Interns eh? Who’d have ’em? Yale do! Two in fact, and we’ve proved a deft hand at making hot drinks(!), liaising with authors, scheduling social media and writing informative yet entertaining copy for the blog. So deft, in fact, that Yale-London has been hiring two more to begin work when we depart at the end of December. And yes that’s hiring, with a living wage and everything. Fair day’s work for a fair day’s pay and all that.

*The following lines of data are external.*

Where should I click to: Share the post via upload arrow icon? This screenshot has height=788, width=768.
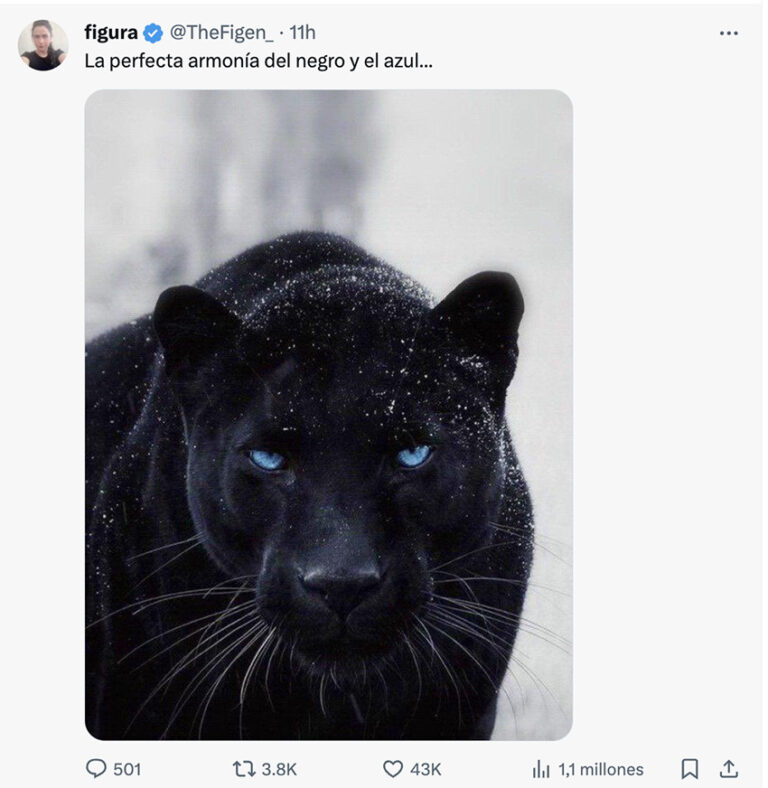point(729,769)
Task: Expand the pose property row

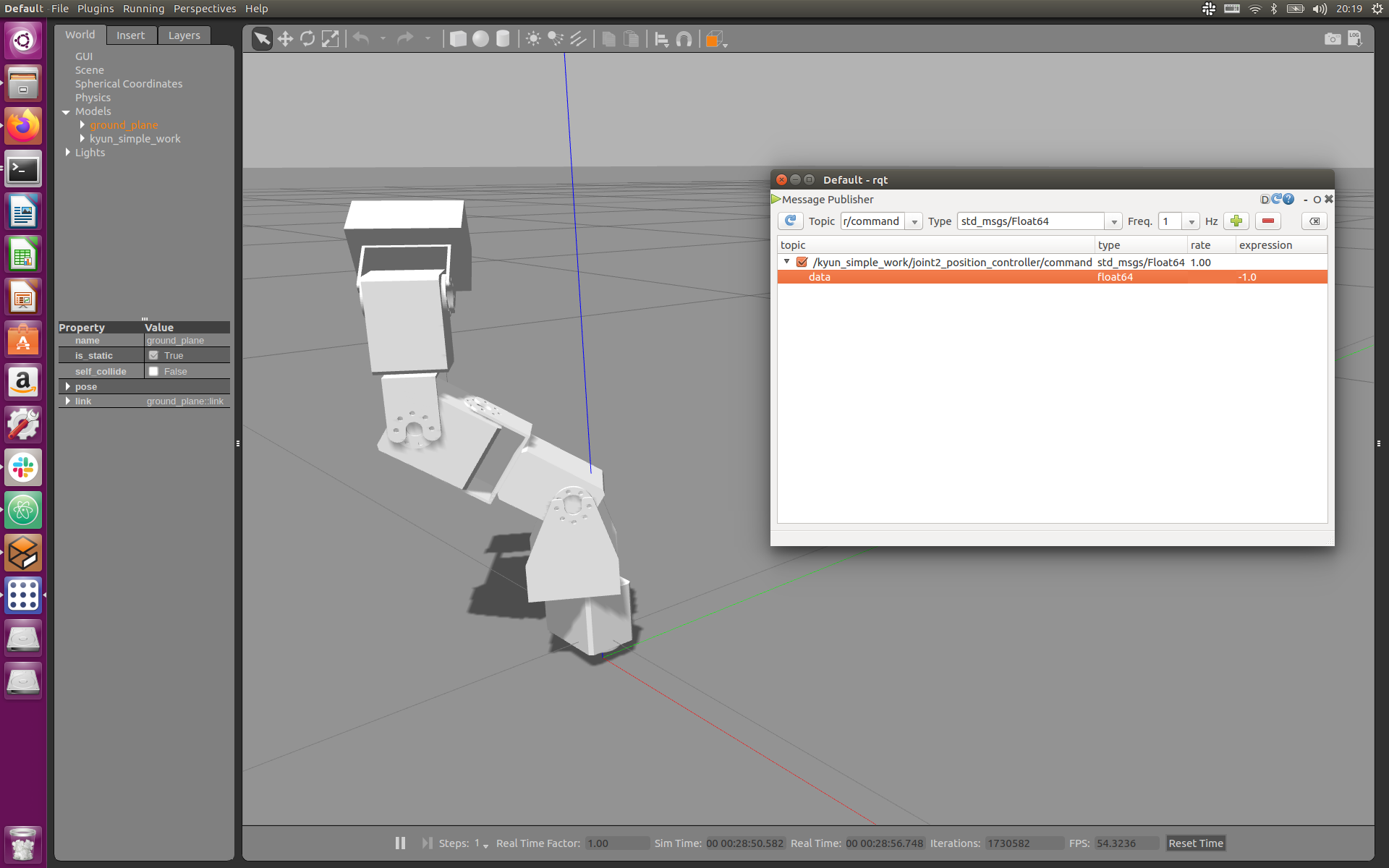Action: click(x=67, y=386)
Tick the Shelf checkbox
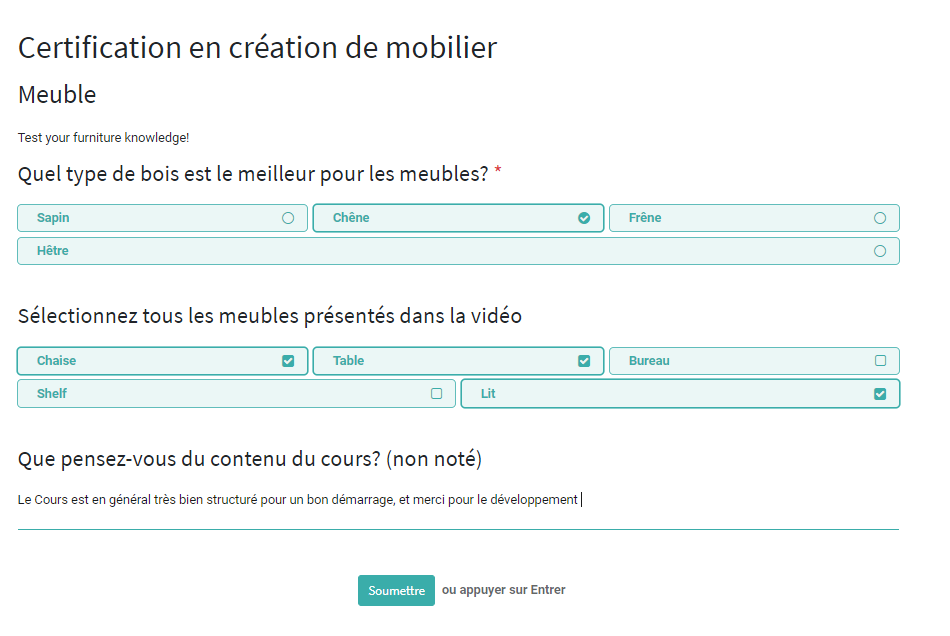The width and height of the screenshot is (950, 636). coord(436,394)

It’s been a whirlwind of a six months. Conferences, exhibitions, interviews, round-ups, ‘Bookshop of the Month’, setting up the Yale Instagram, pioneering the Yale Christmas Book-tree, and winning a Nobel Prize (definitely a direct result of the internship programme). So, to showcase some of the daily duties that a Yale-London intern undertakes, we’ve reflected on our six months in a publishing house, and asked each other some searching questions. It’s time for an intern-view…
Elliot is quizzed by Lucy
Lucy: Apart from remembering the sales and marketing team tea order, what’s been the biggest challenge?
Elliot: Climbing the stairs to the loft-office (or ‘loffice’ as we like to call it) every day. They should have a base camp with oxygen masks and thermal gear.
Actually, it’s all been very pleasant: everyone has been very helpful and happy to explain how to do things, so there haven’t been any huge challenges. I’ve really enjoyed my whole experience here. Except for the one time I tried to make tea for all of Sales and Marketing.
L: What surprised you about the position?
E: The levels of tea consumption. Other than that I guess the most surprising thing would be the amount of work Yale does in-house. As a casual reader you’re aware that books come from publishers, rather than a magic knowledge tree, but I’d never realised all the work that goes on behind the scenes in departments like Production and Promotions. It’s almost like a cottage industry, in a way, and I think it’s a testament to the talent of the people who work here that Yale is able to publish so many books with a comparatively small team.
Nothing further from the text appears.